In the first trial against him, he was found guilty of organising – supposedly on behalf of Yukos – the murders in 2002 of two business people from Tambov, Sergei and Olga Gorin, as well as the attempted murder in 1998 of the head of the Moscow mayor’s office for public relations, Olga Kostina, and an armed assault on, and attempted murder of, the head of the Rosprom company, Viktor Kolesov.

The bodies of the two alleged victims of murder, the Gorins, were not found. Viktor Kolesov repeated many times during the investigation and in court that he does not believe he was attacked by Pichugin; moreover, he doubted that anyone wanted to kill him. Talk of Yukos' involvement in the explosion on the staircase of the building where Olga Kostina's parents lived only arose nearly five years after her murder, and indeed it contradicts the facts of the case. In addition, Olga Kostina's career had moved on by the time of her death [she had previously been an adviser to major Yukos stakeholder Mikhail Khodorovsky – trans.].

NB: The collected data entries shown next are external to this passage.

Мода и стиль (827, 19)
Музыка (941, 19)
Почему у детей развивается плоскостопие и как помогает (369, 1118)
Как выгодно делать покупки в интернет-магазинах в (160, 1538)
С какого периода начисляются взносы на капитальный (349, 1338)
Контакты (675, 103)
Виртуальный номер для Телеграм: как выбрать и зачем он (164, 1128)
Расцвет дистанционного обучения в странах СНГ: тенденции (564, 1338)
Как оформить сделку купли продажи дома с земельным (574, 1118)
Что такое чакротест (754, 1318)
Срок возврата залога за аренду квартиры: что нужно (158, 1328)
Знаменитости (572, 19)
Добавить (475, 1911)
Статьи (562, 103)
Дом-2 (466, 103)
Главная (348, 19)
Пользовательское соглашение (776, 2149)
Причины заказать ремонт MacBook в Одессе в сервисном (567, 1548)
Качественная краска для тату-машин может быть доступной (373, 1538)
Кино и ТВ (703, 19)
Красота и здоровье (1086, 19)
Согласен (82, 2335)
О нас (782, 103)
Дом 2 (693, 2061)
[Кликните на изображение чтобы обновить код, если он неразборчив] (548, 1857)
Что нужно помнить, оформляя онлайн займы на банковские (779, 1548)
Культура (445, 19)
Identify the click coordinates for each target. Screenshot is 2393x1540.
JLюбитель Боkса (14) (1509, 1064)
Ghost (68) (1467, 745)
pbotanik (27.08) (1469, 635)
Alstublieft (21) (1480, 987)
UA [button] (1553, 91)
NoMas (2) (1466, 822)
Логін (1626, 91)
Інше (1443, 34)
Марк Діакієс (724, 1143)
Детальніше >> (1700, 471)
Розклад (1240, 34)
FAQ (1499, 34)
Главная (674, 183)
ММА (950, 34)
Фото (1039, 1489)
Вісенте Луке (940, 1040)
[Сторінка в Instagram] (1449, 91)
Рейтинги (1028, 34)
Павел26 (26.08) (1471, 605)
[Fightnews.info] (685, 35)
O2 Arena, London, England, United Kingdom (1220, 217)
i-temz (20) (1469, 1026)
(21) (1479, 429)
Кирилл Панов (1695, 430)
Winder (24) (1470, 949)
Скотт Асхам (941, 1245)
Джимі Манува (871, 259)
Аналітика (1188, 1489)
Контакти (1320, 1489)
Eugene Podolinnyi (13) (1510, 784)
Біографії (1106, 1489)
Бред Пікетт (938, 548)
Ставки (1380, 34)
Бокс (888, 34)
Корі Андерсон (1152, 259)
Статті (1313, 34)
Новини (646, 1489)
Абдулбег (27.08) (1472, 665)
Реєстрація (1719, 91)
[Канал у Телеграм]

At his second trial, Aleksei Pichugin was found guilty of organising the murders in 1998 of the mayor of Nefteyugansk, Vladimir Petukhov, and of Valentina Korneyeva, the director of Phoenix, a Moscow-based company; he was also found guilty of two attempts, in 1998 and 1999, on the life of Evgeny Rybin, the director of East Petroleum, an Austrian company. State prosecutors maintained that Aleksei Pichugin had acted on the orders of Yukos vice president Leonid Nevzlin, and the court found accordingly.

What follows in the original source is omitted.